Art project has students and lecturers reflecting on pressure to succeed
What does it mean to be the ‘perfect student’? This is the focus of the Perspectify exhibition, which was opened on 16 November by President of the Executive Board Annetje Ottow.
The exhibition is part of the Perspective project. ‘The project was created to give a broader perspective on life after university,’ says project leader Laura van der Plas. ‘What are realistic expectations? We want to do something about the pressure to succeed.’
In conversations with students and lecturers, Laura realised they feel ‘gigantic’ pressure to succeed. ‘There are lots of myths doing the rounds. Students sometimes think you’ll never find a job if you haven’t done a board year or studied abroad.’

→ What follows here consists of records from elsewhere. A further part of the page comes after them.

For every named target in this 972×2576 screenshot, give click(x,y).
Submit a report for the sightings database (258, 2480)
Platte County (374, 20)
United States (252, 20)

With the project, she is trying to put these unrealistic expectations into the right perspective. ‘I hope that students will think about the expectations they have of themselves. What do I want myself and what do I want because I’m comparing myself with others?’ She also hopes that lecturers and other staff will consider how it is to study in this day and age. ‘How is it different from the past? And what is your role as a staff member or lecturer?’
Student Manuela Figueira Lorang, who made a drawing with texts for the exhibition, also recognises the increased pressure. ‘I feel a great pressure to succeed, not just from the University but also from my fellow students and others around me. Despite knowing that I shouldn’t compare myself with others, I do it anyway.’ The pressure sometimes makes her anxious and she starts to worry. ‘I’m more concentrated when the pressure is high but I’ve realised it’s unhealthy for me.’
'You don't have to be perfect to be successful.'
The project led Manuela to discuss the pressure to succeed with her housemate. ‘She had a good perspective on “the perfect student”. She said you don’t have to be perfect to be successful. For her, success isn’t about what others think of you.’ The project has given her some insight into the perspective of others. ‘I found connection with others. It sometimes feels as though we’re facing things alone but that isn’t true. This affects everyone.’
Struggling with perfectionism
The concept of the art project also appealed to student Maija Nikolaevskaja. ‘I’ve been struggling with perfectionism for some time,’ she says. ‘My parents grew up in the Soviet Union and academic success is very much valued in that culture. As a result, success becomes part of your self-image.’ She has seen lots of students around her struggling with the pressure to succeed. ‘Students are very ambitious and want to achieve great things. The system rewards good marks and if you want to achieve something, you’re dependent on good results.’ She sees international students in particular suffering from a lot of stress. ‘If you don’t do well, you’ll have to go back to the country you came from.’
Not only students are exhibiting works at the exhibition but also several lecturers. One of them is Bastiaan Vuyk. ‘I saw the call for Perspectify on social media and by chance had just finished a painting that ties in perfectly with the theme. It’s a painting based on Piet Mondriaan that I did at times when I needed to relax after work.’
Creativity under pressure
Bastiaan also experiences a lot of pressure in his work. ‘When I come home all my creativity has been used up. Then I have to recharge. To encourage myself to do so, I paint. The painting also ties in with the course I give, Introduction to Psychology, which lends itself well to creative expression.’
Bastiaan does all he can to keep the pressure on his students as low as possible. ‘You see a real drop in creativity as the pressure increases. To remove that pressure, I try to create a positive climate where everyone can express their ideas.’
The exhibition will be on display at Wijnhaven in The Hague until Friday 18 November. Then the artworks will go on tour in Leiden to the P.J. Veth building, the University Library, and Oude UB on Rapenburg.